Authorama: Testing If Google Can Restrict Public Domain Books It Offers For Download

Danny Sullivan on
  • Categories: Channel: Consumer, Google: Book Search, Legal: Copyright, Search Engines: Book Search Engines
  • Freeing Google Books from Philipp Lenssen at Google Blogoscoped covers him trying an interesting experiment. Can Google dictate that public domain books that it has scanned and distributed on the web really be subject to restrictions on non-commercial work?

    First a look at how Google provides these books. Google says that PDF downloads are available for most out of copyright books via Google Book Search. Sadly, I find the instructions on finding these don’t match the actual difficulty in doing so. From the instructions:

    Search for downloadable books by clicking on the “Full view books” radio button before entering your search terms. Once you select a book from your results, you’ll see a “Download” button on the right side of the page if the book is out of copyright. Click the button to download a PDF of the book to your computer. Once the book is downloaded, you can print it and read it at your own pace.

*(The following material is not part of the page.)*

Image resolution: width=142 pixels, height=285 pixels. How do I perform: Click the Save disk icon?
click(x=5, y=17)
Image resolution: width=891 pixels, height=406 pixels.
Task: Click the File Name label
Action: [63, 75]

    Unfortunately, getting back results in this way doesn’t make it immediately clear which books can be downloaded or not. For example, here’s search on the word cars. I did the search to match “Full view books” as instructed. After that, the only way to know if any of these are downloadable is to click on each individual book and check. That’s a pain.

    The advanced search page doesn’t offer any help, either. Really, there needs to be a third option on the regular search page to narrow to downloadable books, like this:

    1. All books
    2. Full view books
    3. Downloadable books

    I did try to narrow using a filetype search, like this:

    cars filetype:pdf

    That’s not supported. The only other option is to search for books from before 1923, since Google reports that as the general cutoff date is uses to consider a work public domain. Here’s an example of that.

    I’ve had to kind of fake it. Google Book Search demands a date range, rather than giving you a “Books Before X Date” option. So I went after books from between 1000 and 1923 AD.

    Here’s an example of one of those books, close up. Look over on the right hand side of the screen, and you see an invitation to download it.

    After you download it and open the PDF, you’re greeted by this warning and document guidelines on the opening screen:

    This is a digital copy of a book that was preserved for generations on library shelves before it was carefully scanned by Google as part of a project to make the world’s books discoverable online.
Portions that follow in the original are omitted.